How does DeepAR validation work (in detail)? #3207

Serendipity31 · 2024-07-26T08:37:40Z

Serendipity31
Jul 26, 2024

The Issue - I want to understand the validation process in detail

I am struggling to feel confident that I have found the answers to several questions about how validation works in DeepAR (version 0.14.0). This post contains my questions, my attempts to work out the answers, and a hypothetical scenario to help make this all a bit more concrete. If anyone is able to take a look at any of these questions and check/correct my understanding, I would greatly appreciate it.

Hypothetical Scenario - Suppose for the sake of these questions that:

prediction_length = 1
context_length = 2
lags_seq = 3
batch_size = 20
The dataset used to train, validate, and test a DeepAREstimator has:
- 100 series, each of which have 50 data points
- No missing values
The train/validation/test division is as follows:
- train_data = full_data[:48]
- valid_data = full_data[:49]
- test_data = full_data[:50] # (i.e. the full data)
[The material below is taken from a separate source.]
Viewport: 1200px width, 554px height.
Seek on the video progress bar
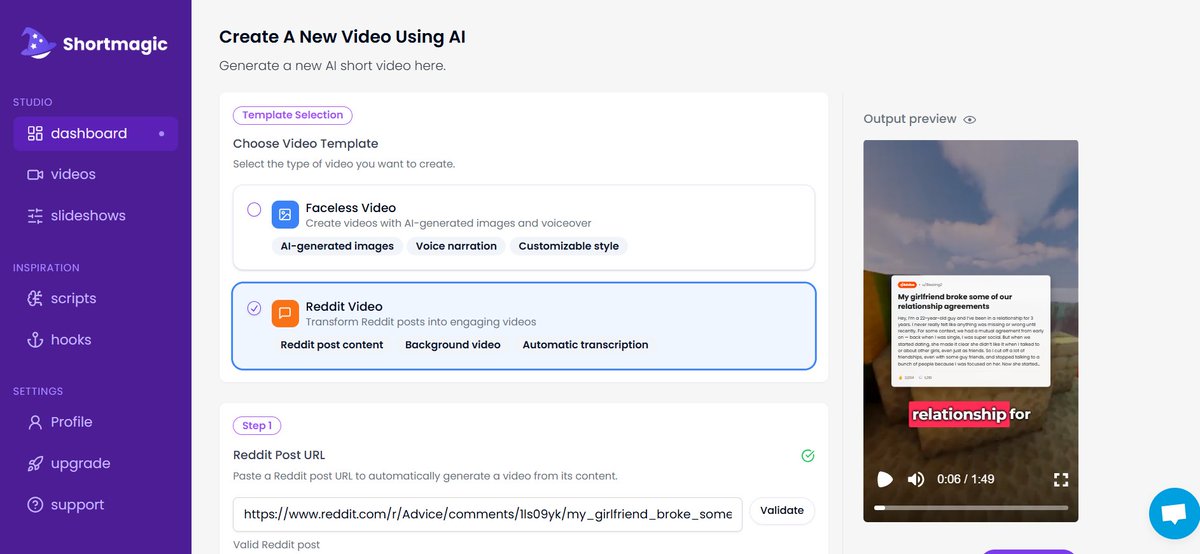(x=970, y=508)
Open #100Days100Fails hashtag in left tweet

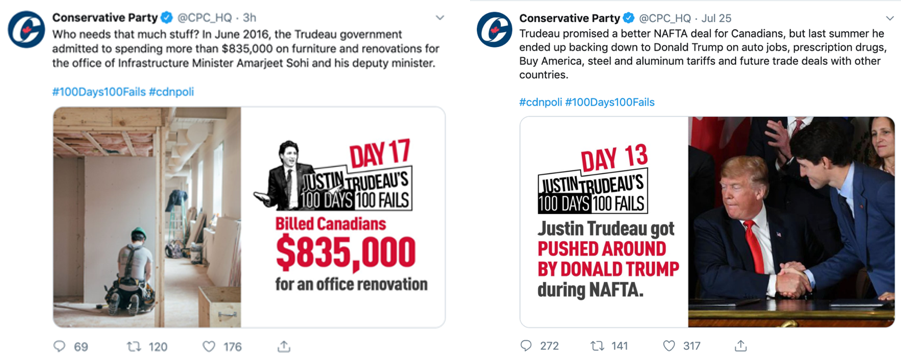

Question 1: When average validation loss is calculated, what values are included in the average loss calculation?

Option 1: Only the loss values associated with full_data[49] (i.e. 1 loss value per series x 100 series)
Option 2: The loss values associated with full_data[47:49] (i.e. including context_length --> 3 loss values per series x 100 series)
Option 3: Something else

Answer based on my current understanding: Option 2

Reasoning

Since the purpose of observing validation loss is to see how well the model is generalising to unseen data, it would seem like option 1 is the way it should be. And in this thread, Iostella's answer suggests the answer to my question is option 1.

However, the [definition] of validation_step() does not pass future_only = True to loss(). This means the default value (future_only = False) remains.

With nothing overriding future_only = False, when the the loss is calculated, the target values provided to the loss function are a concatenation of context_target and future_target_reshaped). The concatenation happens on line 569. The estimation of loss values happens in line 579. This really makes it seem like the answer to my question is actually option 2.

Is this correct?

Question 2: (Per epoch) For what number of series is validation loss calculated?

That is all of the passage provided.